What’s a global index tracker? A collection of stocks from around the world. What’s a stock? It represents equity in a business. Why would I own that? Dividends and capital gains. What…why…how…when…
This continues for a while. And this line of enquiry needs to be applied to each sentence that comes out of your adviser’s mouth. It’s hard to abstract many of the concepts without losing proper understanding.
And once you have this knowledge inside your brain, you may as well implement it yourself, to avoid the downsides of using an adviser listed above. So those who claim “I don’t have time to do my own personal finance, so I’ll just use a financial adviser.” aren’t thinking clearly. What they actually mean is that they don’t have time to do the required research for either selecting an adviser or doing it themselves. They accept the fact that their finances might be crap, because they quote “don’t have enough time”.
Or they might claim that they need someone else to handle their finances because they have no control over them. This is a fair point. Some will simply spend all the money in their account or invest in every new fad in which others have been successful. I had an acquaintance at uni who would gamble the entirety of his student loan stipend the day it landed in his account.
These are evolutionary-trained actions (seeking instant gratification, short-termism, FOMO, etc.), which people try to avoid by relinquishing control of their finances.
My issue with this approach – outsourcing your finances to avoid disastrous spending – is that this leaves you exposed to the problems of advisers. Would it not be better to learn how to avoid these traps? To do the work required to mitigate these temptations? To self-impose limits and restrictions so that you can’t behave in such a way?
The Real Deal
The rule of 3
There are 3 scenarios in which you may need the help of a financial adviser:
- Approaching retirement/old age. This situation is very important to manage correctly, and can be confusing.

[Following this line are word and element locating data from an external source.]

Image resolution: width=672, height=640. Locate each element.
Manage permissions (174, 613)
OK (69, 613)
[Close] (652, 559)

You (should) also have sufficient capital to justify enlisting the help of a professional, especially when you start to make a plan for when you pass away.

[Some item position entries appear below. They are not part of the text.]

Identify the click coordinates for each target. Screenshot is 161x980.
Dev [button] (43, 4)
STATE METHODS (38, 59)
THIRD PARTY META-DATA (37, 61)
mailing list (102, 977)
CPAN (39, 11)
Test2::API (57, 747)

- High net worth. Again, it is much easier to justify using a financial adviser when you have finances that need to be advised on. At a certain level of asset value and diversity, managing everything yourself becomes too difficult. You probably need help.
- Complex financial situation. Finance can get messy. There are times in which the situation is so messy that you need a professional to provide some clarity.

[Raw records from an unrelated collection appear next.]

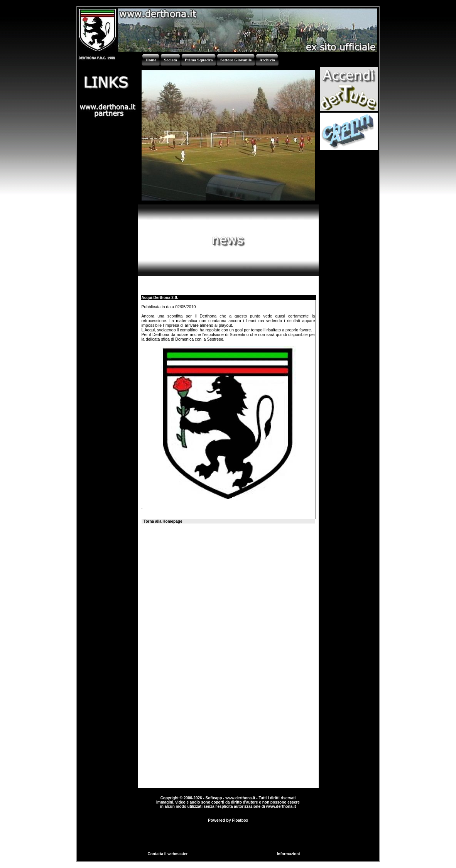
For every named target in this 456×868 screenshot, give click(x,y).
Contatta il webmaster (168, 854)
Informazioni (288, 854)
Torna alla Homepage (163, 521)
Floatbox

Advisers are good at details. They know how to minimise your taxes and which savings account will give the best interest rate at any given time. Hence, they can be useful when the situation is complicated and the details matter.
Does everyone need a financial adviser?
It’s like asking if everyone needs a personal trainer? Does everyone need a professional nutritionist? Does everyone need a professional to help with every part of their life?
Most people don’t have a fucking clue about most things. A good professional would certainly do better than your average uninformed civilian.
But the scenario in which everyone has this professional support is impossible. There are simply not enough good professionals to go around. We might be able to get kind of close due to the approximately 0 cost of distribution of information. The best whatever can now share their knowledge with everyone at very little cost. So we should theoretically arrive at a point in which the best teachers are teaching essentially everyone.
However, this teaching cannot be personalised. These teachers can give us principles, maybe even strategies, and some examples. What they can’t give is the care and attention and the specific implementation of this knowledge to our particular situation. Advice distributed in this way will never be sufficient.
A real, tangible, possible Utopia is one in which everyone has the basic level of financial education and desire required to manage their own finances. Because once you know what to do, the implementation is easy. It’s the what that’s hard.
But this what can be determined by research and thinking and data and life (and this blog). With this what in hand, well-informed, enthusiastic individuals managing their own finances will do as well as financial advisers.